Large battery storage systems (BESS) are increasingly becoming the investment focus of institutional investors. At the same time, there is also a growing demand to reliably assess ecological, social and governance risks along the entire battery value chain. This is exactly where the battery passport will become relevant from 2027.
It turns a supply and usage chain that was often difficult to verify into a structured data object. For some institutional investors, this could be important because ESG in BESS does not end at the property line, but starts with raw material origin, production CO2, operation, residual value and end-of-life.
Why are ESG considerations important for BESS schemes for institutional investors?
From an investor’s point of view, there are three levels:
Firstly, about origin and production: Critical raw materials, CO2 footprint and evidence of recyclability are no longer marginal issues, but part of the investment logic.
Secondly, it is about ongoing operation: A storage system is only a resilient infrastructure case if performance, durability and security parameters are comprehensible.
Thirdly, governance: Those who work improperly on data, responsibilities and supply chain transparency increase the risk of greenwashing allegations, valuation discounts and time-consuming post-due diligence.
The political and market pressure on transparency is visibly increasing. KPMG describes the Digital Product Passport as an opportunity to build trust, unlock value and strengthen long-term competitiveness. At the same time, the study cites data quality across several delivery stages, insecure technical specifications and integration into existing systems as central hurdles. For investors, this means that ESG at BESS is not decided solely by policies, but by resilient data architectures.
To what extent will the battery passport create transparency for investors from 2027?
As things stand today, the EU battery passport will become mandatory from 18 February 2027 for three battery categories: EV batteries, batteries for light transport and industrial batteries over 2 kWh. This means that stationary storage solutions also fall into the relevant area of application.
The BatteryPass Ready initiative refers to more than 80 data points – from material origin and circularity to performance, durability and CO2 footprint. For institutional investors, this creates a more uniform data space for the first time, which can plausibly verify ESG statements via a BESS.
The real added value lies in standardization. Where PDFs, supplier declarations and individual queries are often juxtaposed today, the battery passport is intended to provide machine-readable and verifiable information. This facilitates the comparability of technologies, OEMs and supply chains. In due diligence, the passport can thus become a kind of “baseline of truth”: not as a substitute for auditing, but as a structured introduction to questions about carbon footprint, material use, recyclability and technical history.

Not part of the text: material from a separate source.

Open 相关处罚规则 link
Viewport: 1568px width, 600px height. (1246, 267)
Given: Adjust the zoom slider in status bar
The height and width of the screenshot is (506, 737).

At the same time, it is important not to exceed expectations. Even at the EU level, the implementation architecture is still being discussed in 2026: According to a parliamentary question, harmonised standards must first be adopted, a register must be set up by July 2026 and access rules must not be defined until the fourth quarter of 2026. BatteryPass-Ready also emphasizes that standardization and regulation are still in motion and that individual points need to be further clarified. For investors, this means that the battery passport significantly increases transparency, but it does not start as a finished final solution.

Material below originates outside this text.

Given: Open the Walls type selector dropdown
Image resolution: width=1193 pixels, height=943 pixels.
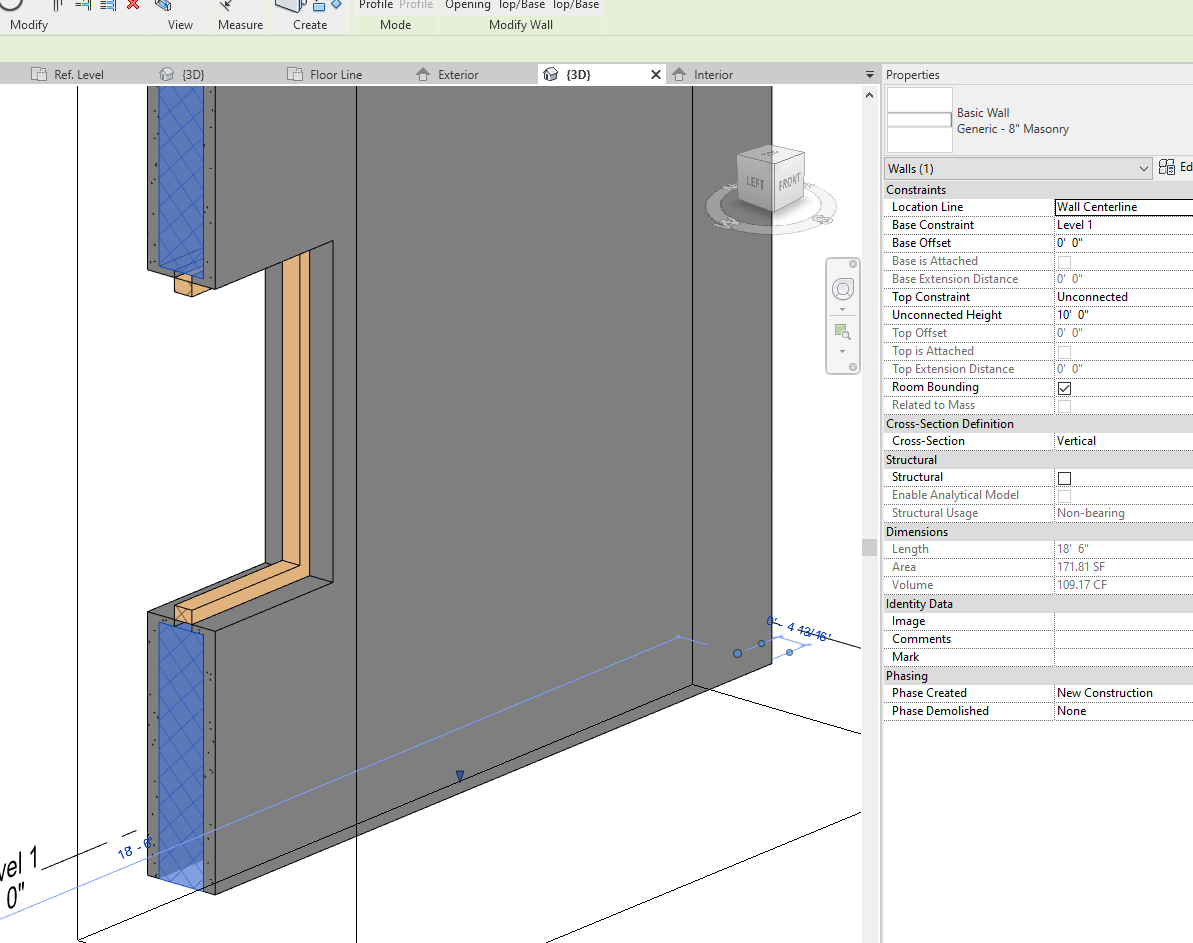Looking at the screenshot, I should pos(1144,168).
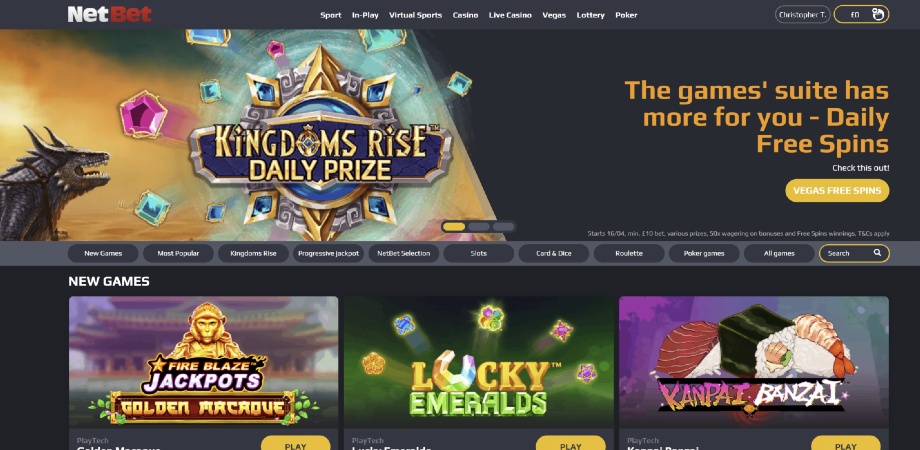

What does the battery passport do in addition – and what does it not?
In addition, the battery passport does three things in particular. First, it can bring compliance and value creation together. BatteryPass-Ready explicitly describes the passport as an instrument that not only helps with standardization, but is also intended to support sustainable and transparent value chains and enable circular business models. Second, it can promote data quality and interoperability, because test environments already aim for completeness, plausibility and system functions. Thirdly, it can help investors think beyond the initial use: If you have structured, origin, condition and end-of-life relevant information, you can discuss residual value, repowering or recycling assumptions in a more well-founded way.

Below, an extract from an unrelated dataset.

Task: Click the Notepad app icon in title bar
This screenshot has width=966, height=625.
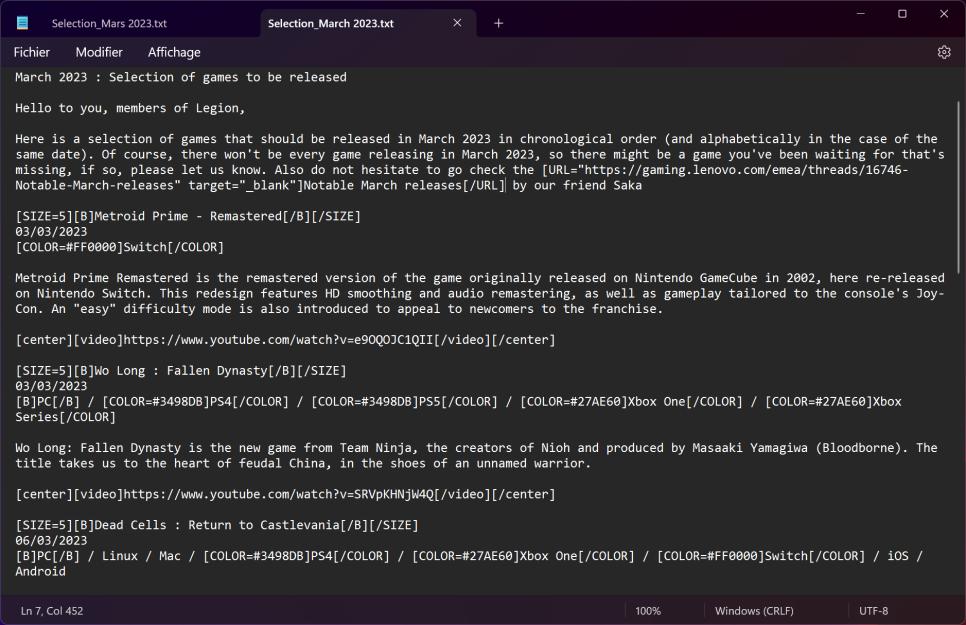Action: tap(23, 23)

What the battery passport does not do: It does not replace technical, commercial or legal due diligence. It says nothing about whether a specific project at a location is optimally designed in terms of fire protection, how robust the revenue strategy in individual markets really is, or whether EPC and O&M contracts are structured in an investor-friendly way. Likewise, the passport is not identical to a complete supply chain due diligence. The European legislator has postponed the application of the obligations on battery due diligence policies until August 18, 2027. The battery passport is therefore more of a reliable data framework – not the complete ESG verdict.
Result
For institutional investors, the battery passport will become an important touchstone in BESS transactions from 2027. Its greatest benefit lies not in marketing, but in the translation of ESG into comparable, digital and more verifiable information in the future. Anyone investing in storage systems today should therefore not treat the battery passport as a late reporting issue, but as a future database for investment decisions, asset management and exits. This makes ESG more measurable, especially in the case of large-scale battery storage systems.